This article has been rightly flagged for ableist language and ableist tropes. This I humbly admit to, having now learned more on the subject. I have removed some – only some – of the ableist language, but have almost certainly not eradicated the ableist tropes. hope that this disclaimer means that those who have been offended can still share in what I’m saying.
Naomi Wolf spoke to seventy people or so, assembled in a central Oxford college yesterday. The event was billed like this:
What are our urgent priorities for gender equality – in Oxford and beyond? Join us for the closing session of the Oxford University Gender Equality Festival, opened by Naomi Wolf, leading American political commentator, author, journalist, and writer of the feminist classic “The Beauty Myth”. There will be contributions from student leaders and campaigners from a range of political backgrounds, followed by an open consensus-based discussion (which worked fantastically for our opening night with 60-odd contributors).
I can state the easiest and most obvious things first: Wolf spoke about no gender equality priorities “beyond” Oxford. Wolf allowed for no contributions from student leaders and campaigners, but spoke unstoppably, condescendingly, and monomaniacally for two entire hours (well over her allotted time). Wolf made it clear she dislikes consensus-based discussion, preferring rather to cast a kind of preacher-like spell over her captive audience, which had a ‘divide and rule’ effect.
One cannot divorce form from content. I will attempt to get my expostulations about form out of the way first, however. I hope that over 20 hours, I have had time to modulate the feelings elicited by what was with no exaggeration the most disempowering, claustrophobic session I can remember participating in. So, in calm and reason: Naomi Wolf has lost it. (Her feminism.) I would have liked to submit the whiteboard resulting from her session to a graphologist, for it consisted of nothing but a series of illegible words, lines and aggressive dots peppering incomprehensible circles. She had the nerve to appoint herself a voice coach and self-help guru personally to everyone else in the room – “Interrupt me back”, she urged, when people protested that they would like to finish – “Silence me back, I’ll silence you, I’m a big girl”. She did silence several people. She told people flatly that their contributions were wrong, whilst simultaneously telling us that she was fishing for her message from “us”. “There are no right answers”: “Feminism”, she declared, doodling psychotically on the board, is like “Democracy” – it can be left- or right-wing.” Er, can it?
(I know that right wing pseudo-feminisms exist – libertarian and primitivist anarcho-feminisms – but they stand shoulder to shoulder with nobody. The feminism of Thatcher, in my opinion, is not deserving of the name.)
Naomi Wolf flailed and yelled and hectored like a preacher. It was very funny. But many looks passed between rows of people staring longingly at the door. Wolf’s was a very difficult lecture to slip out of. Her eagle eyes were inculpating everyone, her flamboyant, oversharing, tragi-comic assertiveness let no one escape. The clock ticked.
-------
### [Job A]
Answer these questions using the post about Naomi Wolf's Oxford talk:
(i) About how many people were assembled to hear Wolf speak?
(ii) For how long did Wolf speak?
(iii) What feminist classic does the event billing say Wolf wrote?
### [Job B]
The event billing quoted in the post about Naomi Wolf's Oxford talk describes Wolf in several ways. List every description it gives of her.
### [Job C]
Continue the post about Naomi Wolf's Oxford talk from its final sentence.
-------
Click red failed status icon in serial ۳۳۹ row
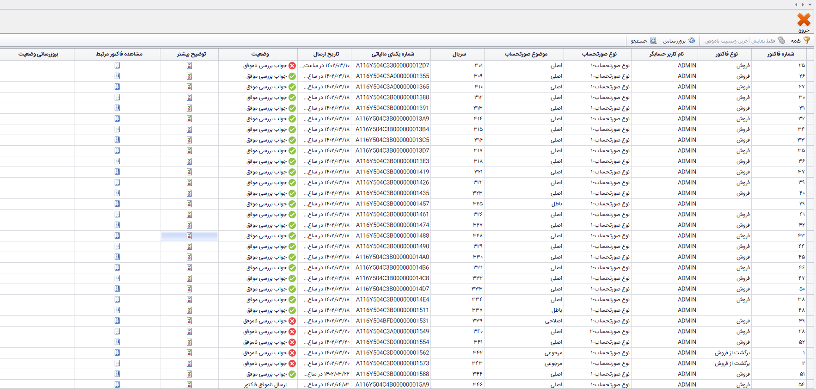[x=292, y=321]
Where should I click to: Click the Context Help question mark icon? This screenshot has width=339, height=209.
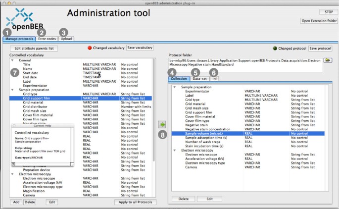coord(13,163)
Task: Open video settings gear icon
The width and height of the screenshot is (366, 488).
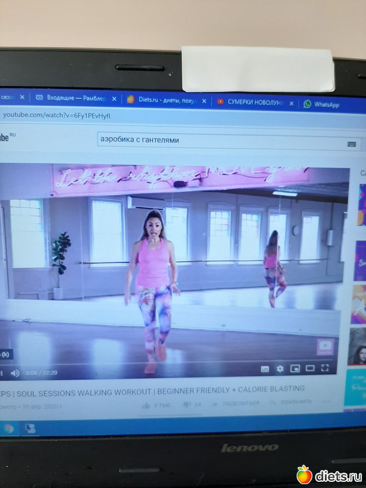Action: click(x=280, y=369)
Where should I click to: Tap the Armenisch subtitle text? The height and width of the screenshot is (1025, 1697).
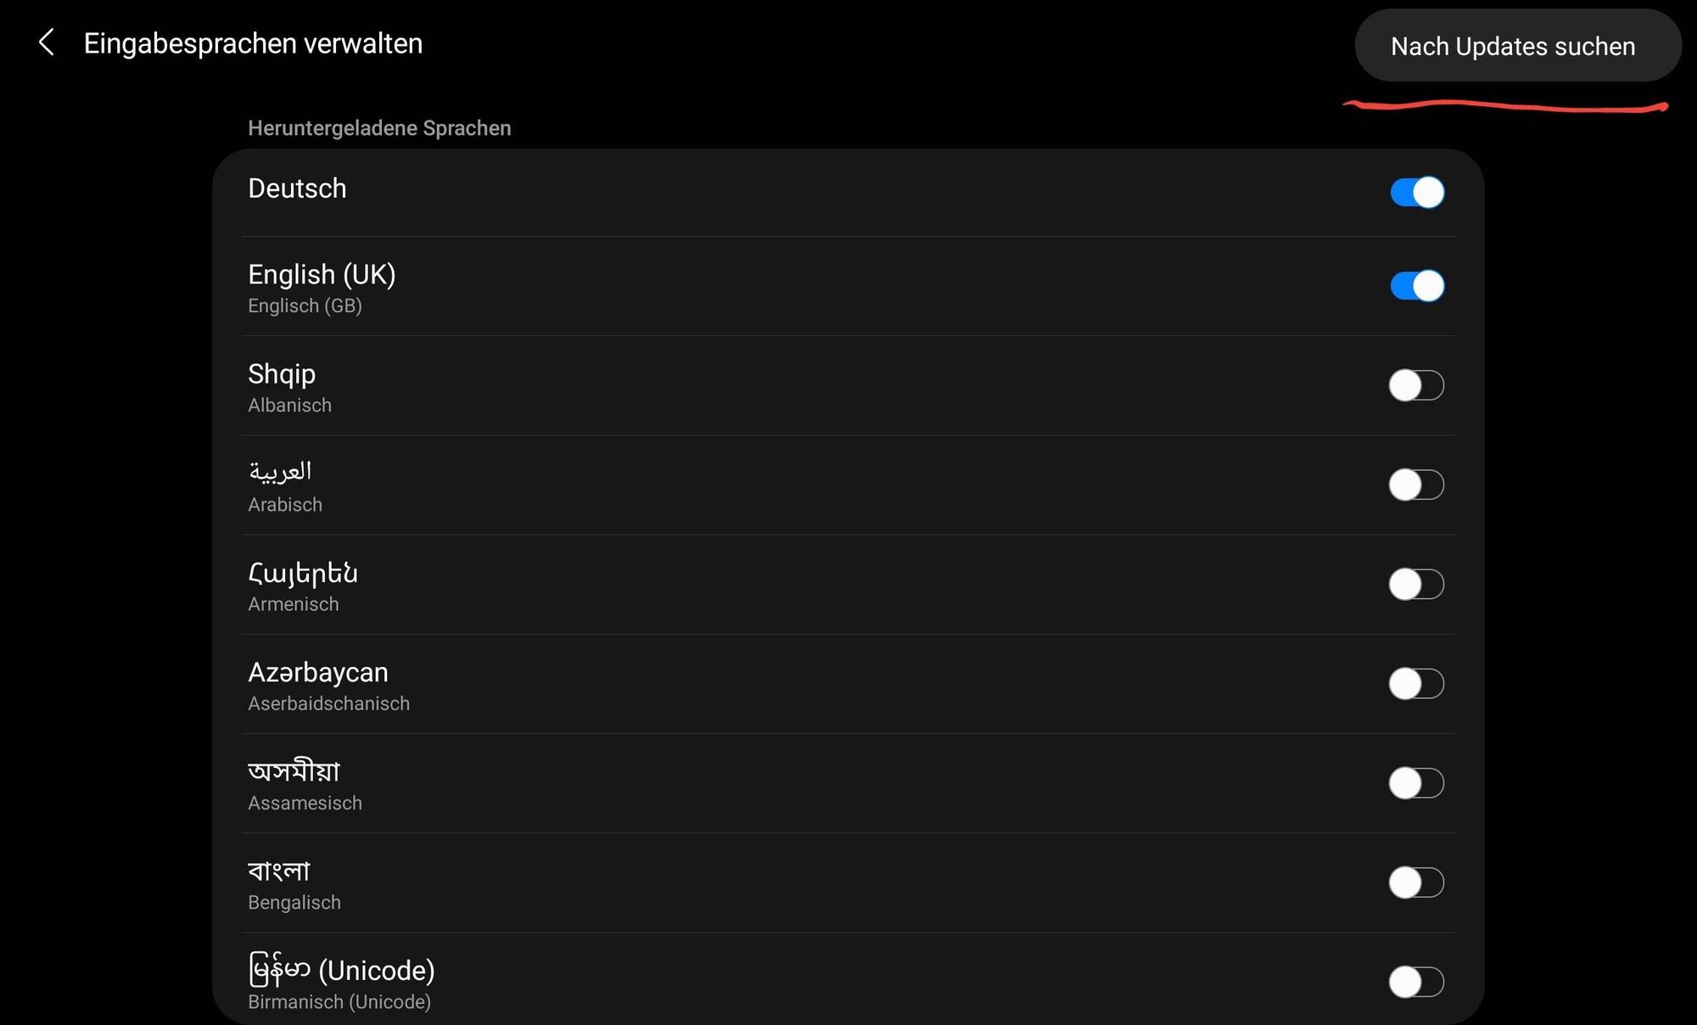[294, 604]
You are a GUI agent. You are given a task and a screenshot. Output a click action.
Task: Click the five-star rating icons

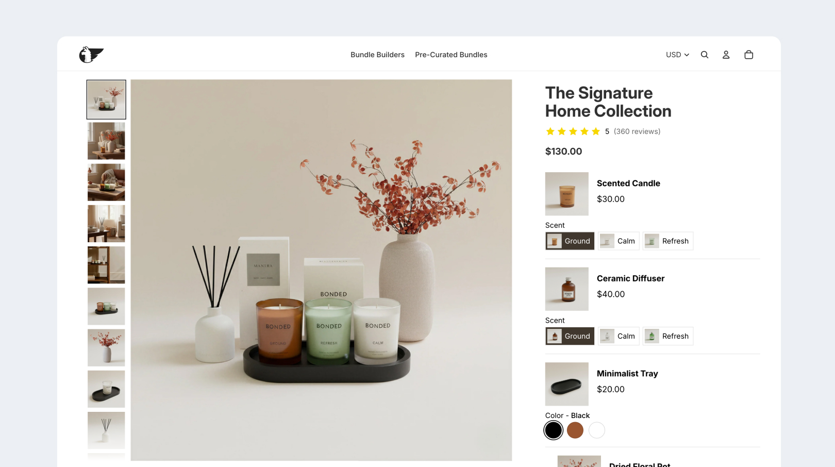[573, 131]
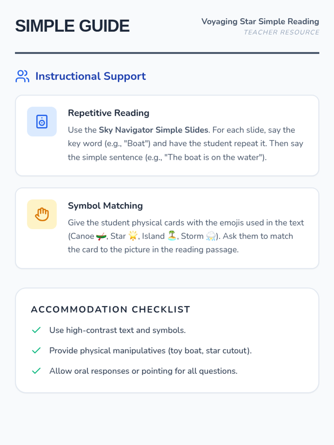The height and width of the screenshot is (445, 334).
Task: Click the Voyaging Star Simple Reading text
Action: click(x=260, y=21)
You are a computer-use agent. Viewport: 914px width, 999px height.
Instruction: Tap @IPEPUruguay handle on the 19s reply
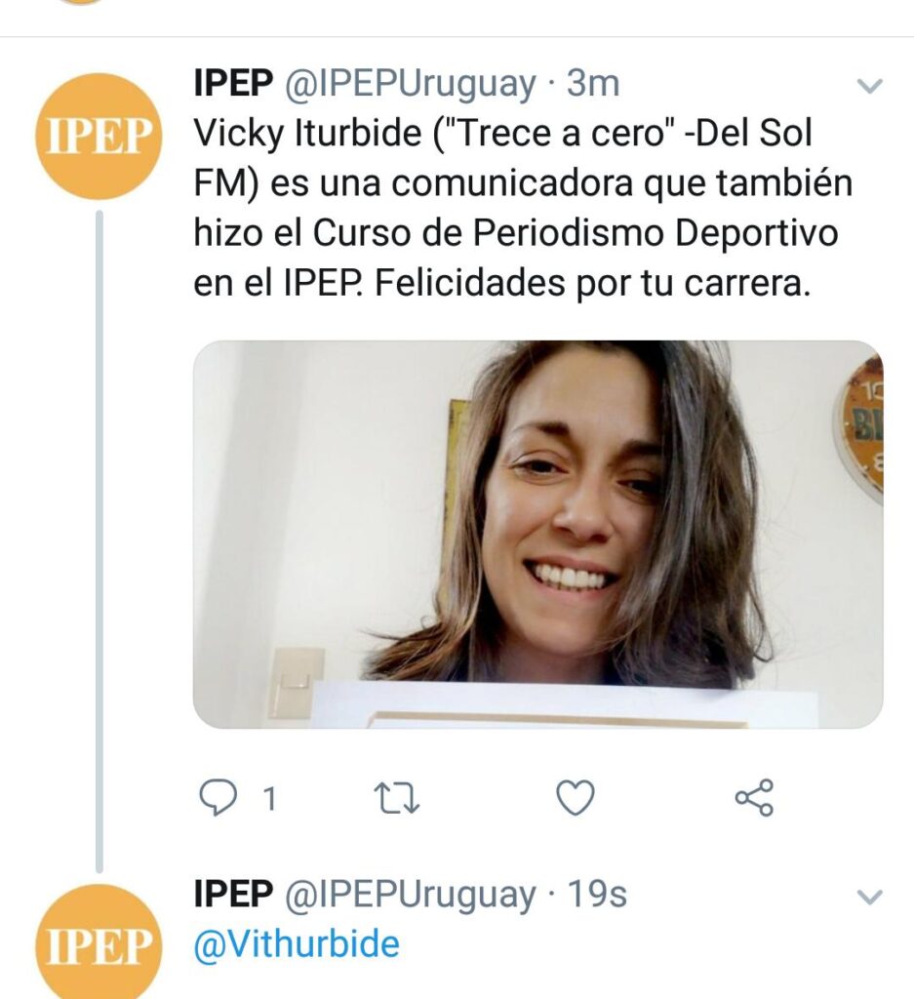410,895
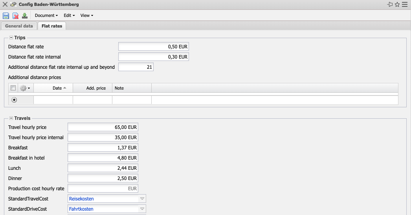Open the StandardTravelCost dropdown
This screenshot has height=215, width=411.
(142, 199)
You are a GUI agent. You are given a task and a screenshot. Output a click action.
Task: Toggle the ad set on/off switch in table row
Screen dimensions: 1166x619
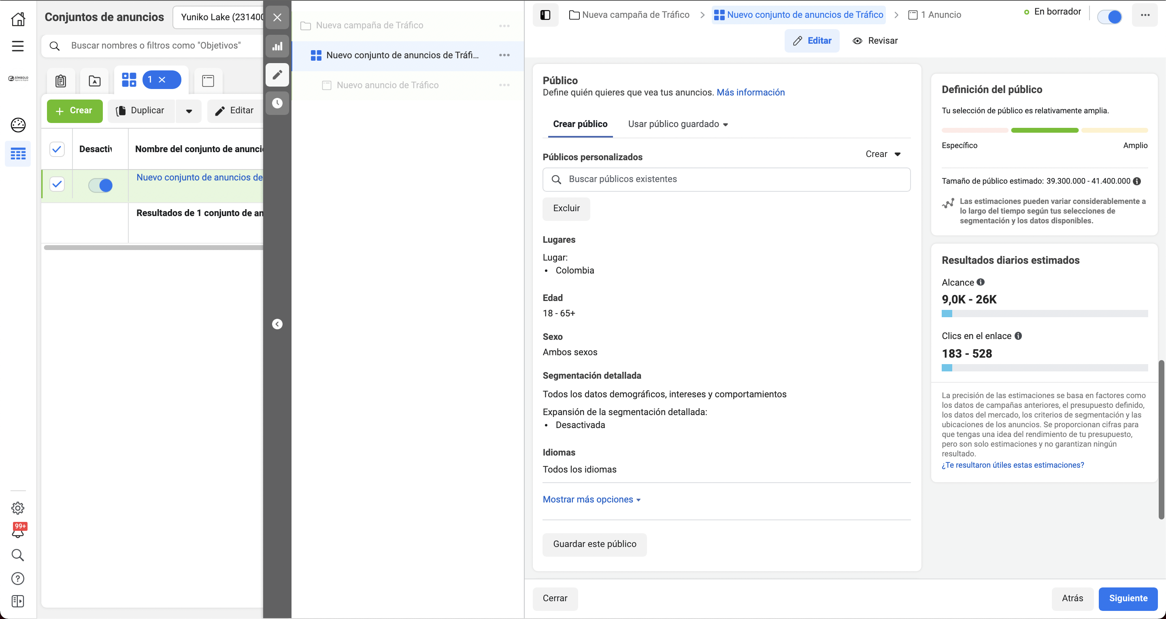[100, 185]
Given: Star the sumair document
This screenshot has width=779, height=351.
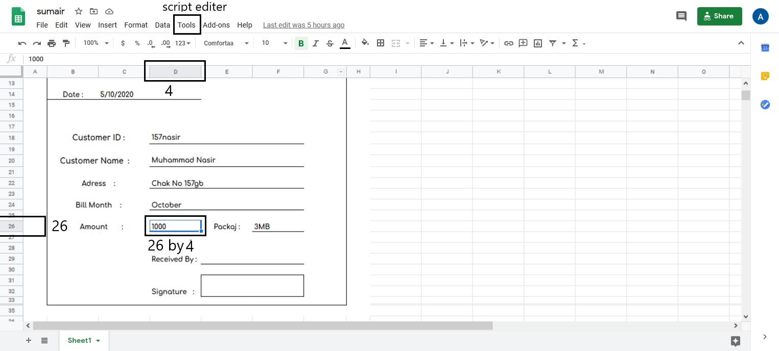Looking at the screenshot, I should tap(79, 11).
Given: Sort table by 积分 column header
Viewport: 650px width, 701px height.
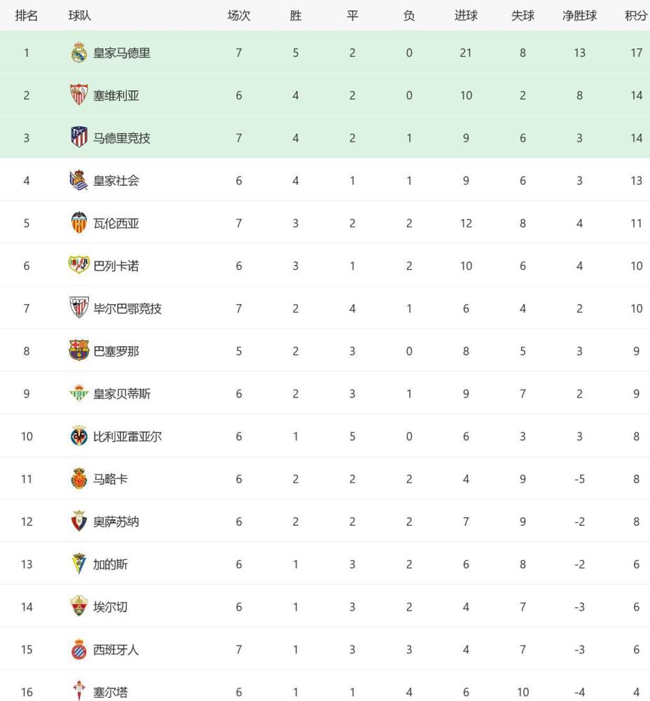Looking at the screenshot, I should tap(636, 15).
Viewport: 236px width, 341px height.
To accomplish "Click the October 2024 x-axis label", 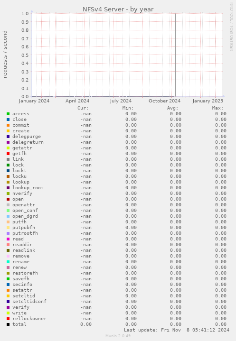I will (165, 101).
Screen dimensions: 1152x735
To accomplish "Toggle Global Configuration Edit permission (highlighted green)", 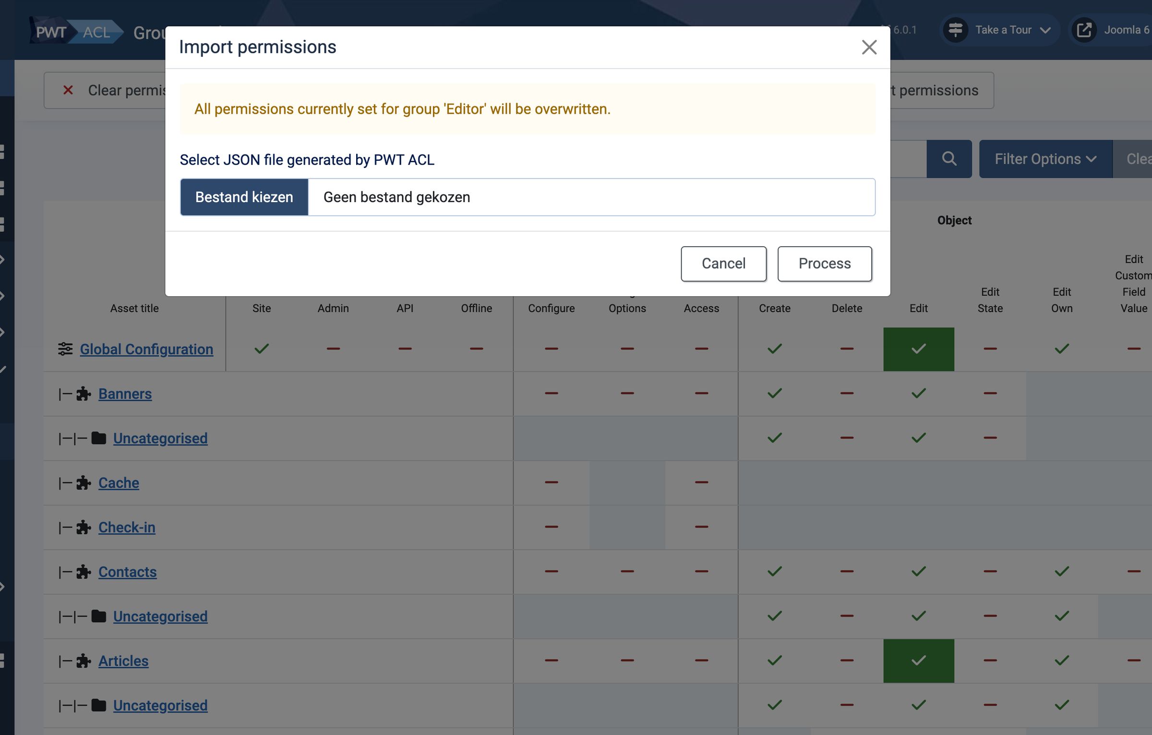I will coord(918,349).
-------
### [Task response A]
(i) Seventy or so.
(ii) Two entire hours.
(iii) "The Beauty Myth".

### [Task response B]
- Leading American political commentator
- Author
- Journalist
- Writer of the feminist classic "The Beauty Myth"

### [Task response C]
“Speak slowly”, she enjoined each individual: “speak clearly.” She remembered no one’s names but asked the general crowd patronisingly whether “that one” and “that one” hadn’t sounded “better” when they had responded to her top tips for empowerment. When I spoke, however, she appeared to dismiss me with affront for being “oh yes very eloquent” in propagandizing my “worldview”, and someone behind me whispered “I thought that was what you were trying to get us to be, Naomi”. With by now characteristic contradiction, she set out “not” to tell us what to think, but to foster affiliations across the political spectrum; not to refer to herself as the blueprint of effective feminism, but to ‘make leaders of us all’. Then she went ahead to fuel highly ideological criticisms of the existing WomCam and the Gender Progress Campaign, and attempted to tweak and micro-manage feminist activity within Oxford’s “campus” (to the point where she was taking hands for a volunteer to start up an e-vote on something). “By the time I’ve finished with you,” she claimed, we would all be listened to.
And, when we have become leaders, we should “not be afraid” (as some awful second-wave feminists may tell you you should be) of money. Don’t let anyone tell you you’re too privileged to represent the Other! (Shouting again, here.) That old line’s just yet another way to silence women! Don’t underestimate the power of the Human Imagination! (Touching her chest.) I may never have experienced life as an Indian woman in a bordello, but that doesn’t mean I can’t speak! An actual quote here was: “YOU CAN SPEAK FOR ANYONE – er – I MEAN ABOUT ANYONE YOU WANT!”
I really ought to muster a sliver of empathy. I should impress upon you that this macabre bout of bullying we were subjected to was accompanied by Naomi Wolf’s nervous, repetitive interjections – a tic of hers – that shore up her own personal potential, authority and omniscience. “I am an intellectual”, she would say to herself, as an aside; “I’ve thought about this A LOT”; “obviously I’ve presumed familiarity with my work”; “I’ve looked into this extensively”. She’s talking to herself, during these, really. It was gruesome to behold. The cracks in the silver-plated American Self-Made ideal began to crack. It was almost too cliché to be true: “That’s when your husband leaves you” was one of these subliminal-audible moments. Poor Naomi Wolf.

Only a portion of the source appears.